Required action 1:
Answer these questions from the text about the marriage bank:
(a) What kind of show did the marriage bank idea come from?
(b) Which character does the writer call the best supporting character since Karen Walker?
(c) How many bathrooms does the home in Minnesota have?
Required action 2:
Write the next few paragraphs of the text about the marriage bank, picking up after its final sentence.

Page text:

☆ ☆ ☆ ☆ ☆ ☆ ☆

We have this imaginary depository account called “The Marriage Bank”.  This idea evolved from one of those poorly written sitcoms with an average looking middle aged husband and a beautiful (and inexplicably younger) wife that were popular in the early 2000s.  

The gist of it is this:  You make a deposit into the marriage bank by doing something that helps your spouse out, and then, later, you can cash that in by doing something that is a little bit selfish.  I understand that most marriage counselors would say this is a tit-for-tat, laundry list type of system that is unhealthy and destructive.  I say it works for us.  We are two independent people with an accidental family who need some time to ourselves.  Frequently.  And, this way, we can take that time semi-guilt free.

Let me give you some examples. Riley might take the kids for an afternoon of swimming while I stay home and read and sleep and watch Kimmy Schmidt (side note: Titus Andromedon is, without a doubt, the best supporting character since Karen Walker).  Then, that evening, he would cash in that deposit and go have a beer with his friends.  Or, I might go ahead and save up.  For instance, I could spend a week or two trying to make Riley’s life as easy as possible in exchange for an overnight trip to my old college town getting psychic readings, drinking local beer, and spending a night sleeping without the dread that every parent has: being awaken from REM by a whining child. (Ironically, this dread actually leads to never entering REM because you are too worried about being suddenly torn out of REM. Vicious cycle with the end game being sleep deprivation.)

Currently, I am making the largest deposit into our marriage bank in all of the history of our marriage bank.  I am in Minnesota.   Living in a lovely three bedroom home with my mother-in-law.  That has but ONE bathroom.  With our three precious and precocious children. Without a spouse.  Riley is settling into our spacious villa, sans children, in Saudi Arabia.  He has ample time to get prepared for his new teaching job.  There is a pool.  There have been fun parties.  He is meeting interesting, smart, dedicated people who may turn into lifelong friends. Just need to circle back quickly:  I am not there and I have with me 3 lovable and loud children.

And, the kicker?  This arrangement has no official end date, plus I will have the joy of flying to the Middle East with these 3 children in tow.  Without Riley.

☆ ☆ ☆ ☆ ☆ ☆ ☆

Supplied entries:

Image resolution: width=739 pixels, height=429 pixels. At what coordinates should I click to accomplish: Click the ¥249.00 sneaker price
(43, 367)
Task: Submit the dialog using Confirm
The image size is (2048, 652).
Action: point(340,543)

☆ ☆ ☆ ☆ ☆ ☆ ☆

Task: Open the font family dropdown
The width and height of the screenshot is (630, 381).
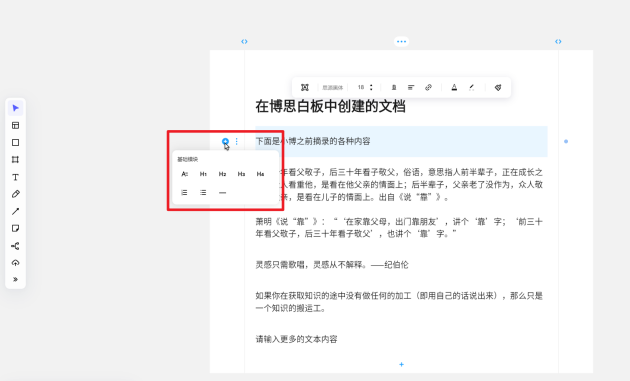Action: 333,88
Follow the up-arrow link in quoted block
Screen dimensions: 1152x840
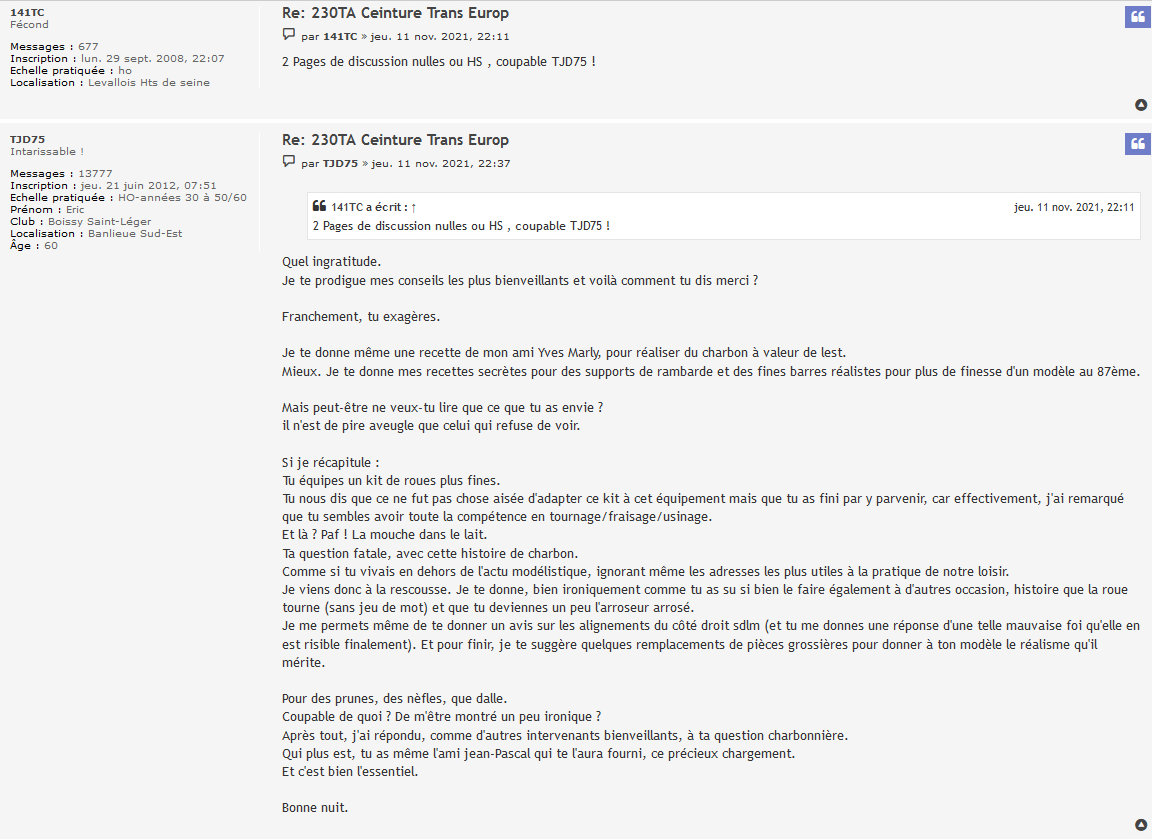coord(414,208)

☆ ☆ ☆ ☆ ☆ ☆ ☆

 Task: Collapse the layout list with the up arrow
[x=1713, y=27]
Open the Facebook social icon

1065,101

☆ ☆ ☆ ☆ ☆ ☆ ☆

Answer area 1:
(a) A poorly written sitcom from the early 2000s with an average-looking middle-aged husband and a beautiful, younger wife.
(b) Titus Andromedon.
(c) One.

Answer area 2:
Getting to enter the Kingdom of Saudi Arabia is a pretty big deal.  Visas are not given for travel.  We have been told that our parents might be able to get in, but not any other family.  Visas, it seems, are also hard to get for children ages five, five, and three. So, Riley flew to Saudi Arabia on August 23, and I kid you not, as we drove to the airport, we noticed a bald eagle soaring gracefully along the interstate in a place where bald eagle sightings are rare.  Like America was saying “So long, Riles.” Goosebumps.  

Upon arrival, Riley needed to have a medical exam in order to get his iqama (residency).  That was approved a day before the Eid holiday.  The government office responsible for issuing his card, which is necessary to continue with the next steps in obtaining three visas for three little Lester-Worths, closed a day early for the holiday.  Everything is closed for the week, setting us back a week.

Back here in Minnesota, we have endured bats in the house which is why we live in cozy bungalow that has only one bathroom now (and how I know that every single person needs a friend who grew up on a farm and thus is not afraid of nature’s most deplorable creatures), ear infections, a neighbor driving into our front stairs and knocking them down plus all the pleasure that comes with the intricacies of insurance policies, and co-sleeping, four deep, in a double bed.

***I should explain here that I am an introvert.  We all know from the carefully researched memes we see on Facebook that introverts need to take breaks from people if they want to preserve their own sanity.  I think my sanity is pretty important.  Call me selfish.  Being without Riley has highlighted how much I depend on him to allow me these breaks (or, in our case, withdrawals from the marriage bank).  To get my “recharge the old social battery” time, I stay up late.  So, imagine, if you will, my size 16 frame squeezed into that double bed with two five year olds and one three year old splayed about, waiting for them to fall asleep, all the while plotting my escape.  I am sure when I leave that bed each night, it looks like a high stakes game of Twister.  Or a scene out of a Mission Impossible movie, but without the grace and charisma of Tom Cruise.***

Now, we wait.  On September 18, at the end of Eid, Riley can keep on working on those visas for the children.  We have no idea how long that will take. Probably another couple weeks.  I am hoping to be there by October.  Riley is more optimistic and thinks by September 30.  Either way, I am consumed with anxiety about making friends among friend groups that already exist and settling into a teaching gig where the students have already been in school for over a month.  But, I am also really grateful that I have this extra time with my parents, my in-laws, my friends. I am grateful to be able to enjoy one more midwest autumn rather than a sweltering Saudi September.

But, mostly, I am grateful for our marriage bank. This deposit is going to pay off. Big.